Net infiltration of water through the unsaturated zone is driven by two hydrodynamic processes: diffuse and preferential flow (Nimmo 2005, 2020a, 2020b; Nimmo et al. 2021). Diffuse flow is the slow infiltration of water through the unsaturated zone, primarily through microscopic pore spaces, and is dependent on bulk medium properties (Nimmo 2020a). Preferential flow is the fast movement of water through a small fraction of the unsaturated zone and occurs because of high water content and (or) interconnected macropores or fractures (Nimmo 2021; Nimmo et al. 2021).

The travel time for water to move through the unsaturated zone to the water table is dependent on unsaturated‐zone thickness, effective porosity, and hydrodynamics (Flint et al. 2004; Nimmo et al. 2005). Travel times are short (less than 1 year) in areas with thin unsaturated zones (less than 5 m) (Delin et al. 2000). However, travel times in areas with thick (10–100 m) to “mega‐thick” (greater than 100 m) unsaturated zones can be short (months to years) or long (centuries to millennia), depending on effective porosities and whether preferential flow occurs (Fabryka‐Martin et al. 1998; Nimmo 2021).
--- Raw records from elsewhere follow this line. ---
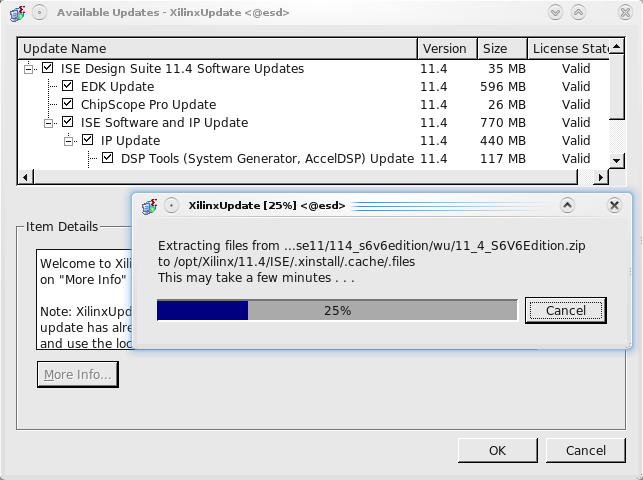Close the XilinxUpdate progress dialog with the X button

click(x=614, y=205)

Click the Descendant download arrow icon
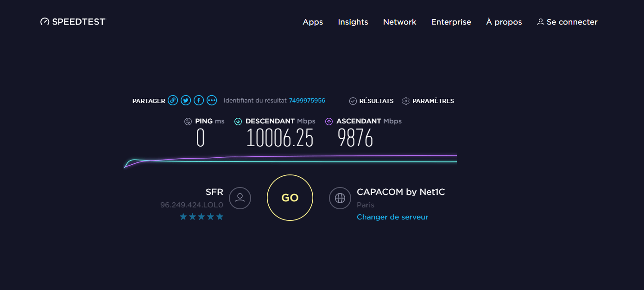click(x=238, y=122)
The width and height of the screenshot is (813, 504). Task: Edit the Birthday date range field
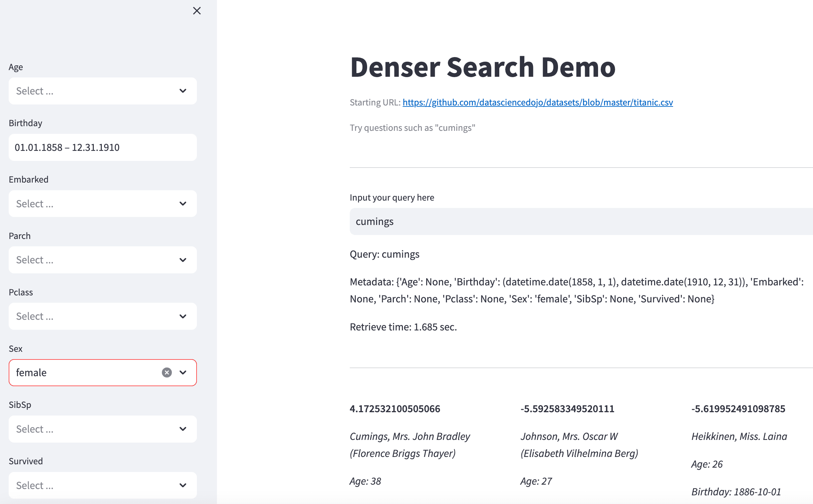[103, 147]
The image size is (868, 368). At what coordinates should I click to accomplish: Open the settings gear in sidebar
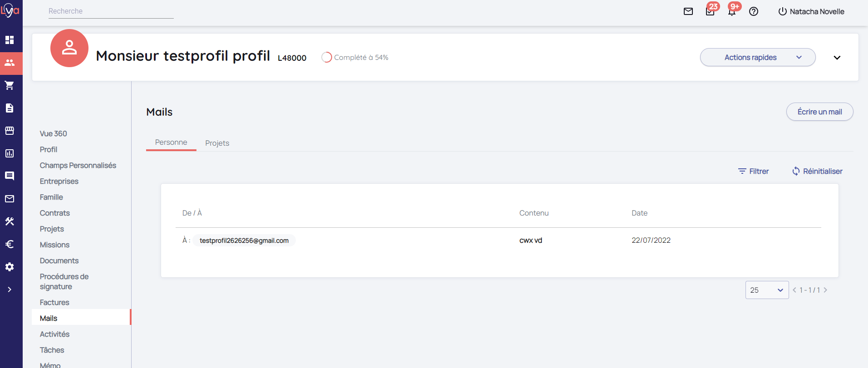(10, 267)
For example, travel times will be faster for preferential flow through fractured rock with low‐effective porosity, compared to diffuse flow through an alluvial matrix with high‐effective porosity (Nimmo 2005).
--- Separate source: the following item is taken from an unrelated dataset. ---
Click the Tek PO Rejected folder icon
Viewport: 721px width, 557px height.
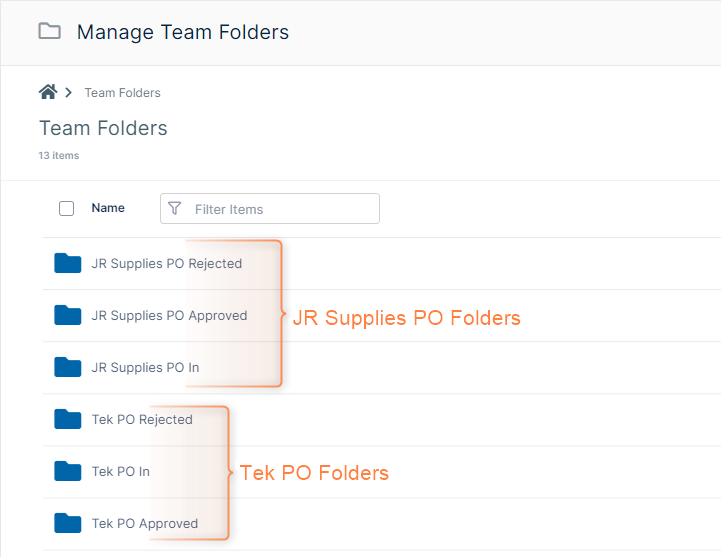click(67, 420)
Preferential flow through thick to mega‐thick unsaturated zones in arid and semi‐arid regions is not uncommon (Scanlon et al. 1997; Guerin 2001; Nimmo 2021; Nimmo et al. 2021) and has been documented in North America (Davidson et al. 1998; Flint et al. 2002; Izbicki et al. 2002; Nimmo et al. 2002; Maxwell 2010), Asia (Li et al. 2017; Huang et al. 2019), the Middle East (Nativ et al. 1995), and Africa (Butler and Verhagen 2001). The lithologies of these unsaturated zones are diverse, composed of fractured basalts (Nimmo et al. 2002) and tuffs (Davidson et al. 1998; Ebel and Nimmo 2013), glacial sedimentary deposits (Li et al. 2017; Huang et al. 2019), carbonates (Butler and Verhagen 2001), alluvium (Izbicki et al. 2002), and other lithified and unlithified sedimentary materials (Butler and Verhagen 2001). These studies demonstrate that preferential flow of water through the unsaturated zone occurs over a wide range of geographic areas, diverse lithologies, and over a substantial range of thicknesses.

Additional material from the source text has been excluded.